Six dozen applicants for admission to Vassar College were thrown a boomerang over the weekend, first receiving electronic letters of acceptance only to be followed an hour later by electronic messages of apology saying the first batch were erroneous. At least some of the disappointed hopefuls object that the college is in breach of contract. They say Vassar’s first letter was binding because the deal was described as binding early admissions decision. As a matter of law, this is not a winning argument; but as a matter of public and student relations, the college may wish to do more than send what appear to be mere mass form apologies.

Ordinarily, the school’s letter would not constitute the formation of a contract. Contracts for college matriculation are formed after students first file an application for admission, which has zero contractual significance. The first step in the process with contractual significance is the letter of admission schools send. This would be considered to be an offer of admission. It creates in the student the power to accept, by following stated procedures, such as submitting a deposit by a stated deadline and committing to matriculating.

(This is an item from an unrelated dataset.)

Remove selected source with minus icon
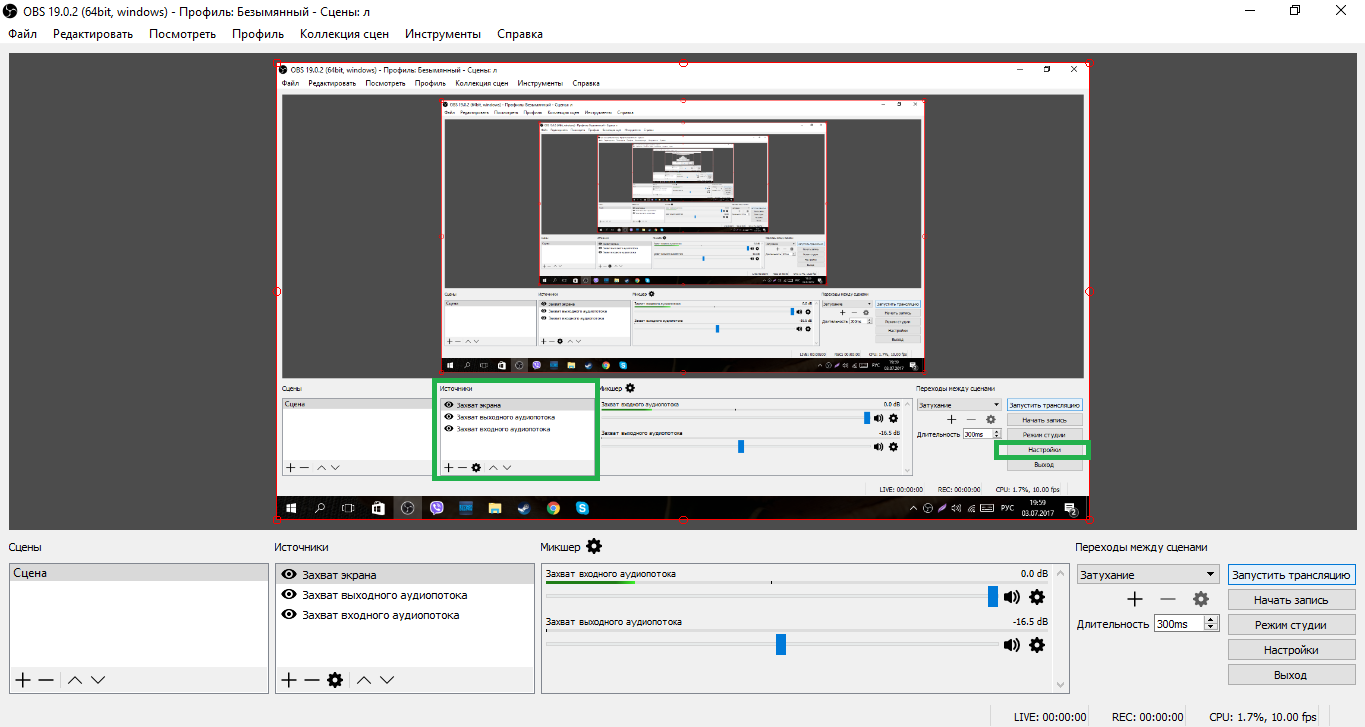(x=311, y=680)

But offers to form contracts may be revoked at any time until the offeree has accepted or, in limited circumstances when the offeror seeks action in return, begun the requested action in reliance. Accordingly, Vassar’s letters of acceptance had no legal effect unless and until the students accepted, which none of the recipients over the weekend had done. It does not matter that the context involved early admission decisions described as binding. The decisions are binding only once the offer has been made and accepted.

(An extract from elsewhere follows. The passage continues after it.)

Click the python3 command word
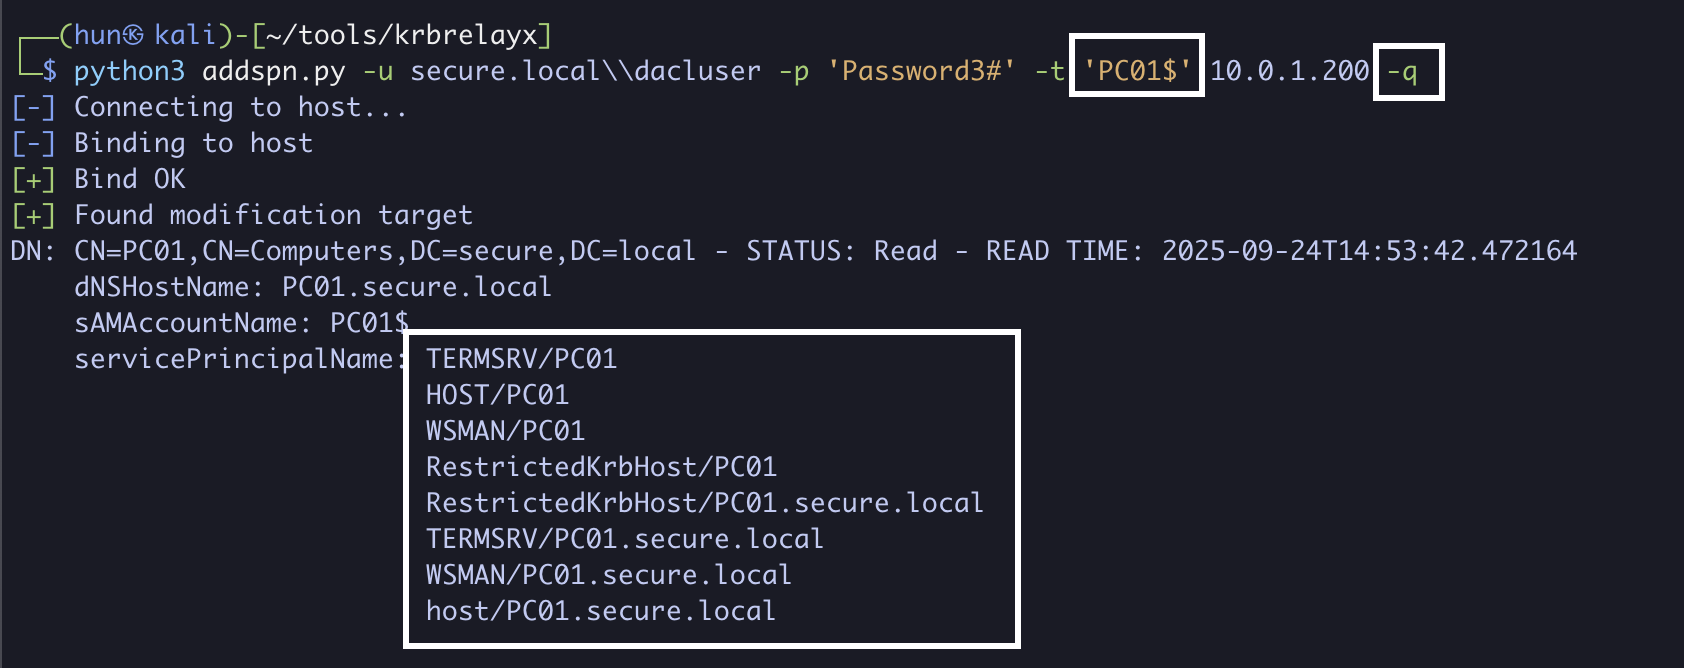 coord(129,71)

Even if the college’s letters were somehow seen to form a binding contract, another basic contract law doctrine comes into play: mistake. In most cases, excuse from contractual obligation on the basis of mistake is granted only when both parties are mistaken (mutual mistake) and then only when it is evident that some risk existed that the parties did not intend to exchange or allocate. Classic examples are mistakes about the attributes of an animal (such as whether a cow was a breeder or barren) or provenance of a coin or instrument (such as whether a dime was minted in 1916 at Denver or whether a violin was made by Stradivari or not).  [I analyzed those in the pending case about a Madoff Ponzi scheme account.]

But there is also a class of cases allowing rescission of a contract based merely on unilateral mistake–mistake by one side only. Excuse based on unilateral mistake requires that the mistake be made honestly not with any whiff of bad faith; involve a clerical matter rather than a matter of judgment; be reported to the other side promptly upon discovery; and not prejudice the other side as a result of its reliance. The case favoring the excuse is strengthened when insisting on enforcement of the contract would result in a windfall to the other party.

All those elements are present in the Vassar case: college officials made an honest computer mistake to which it alerted students within an hour after they had done nothing in reliance. To enforce the letters as contracts would create a windfall–a spot at Vassar that the school’s admissions office had declined to award.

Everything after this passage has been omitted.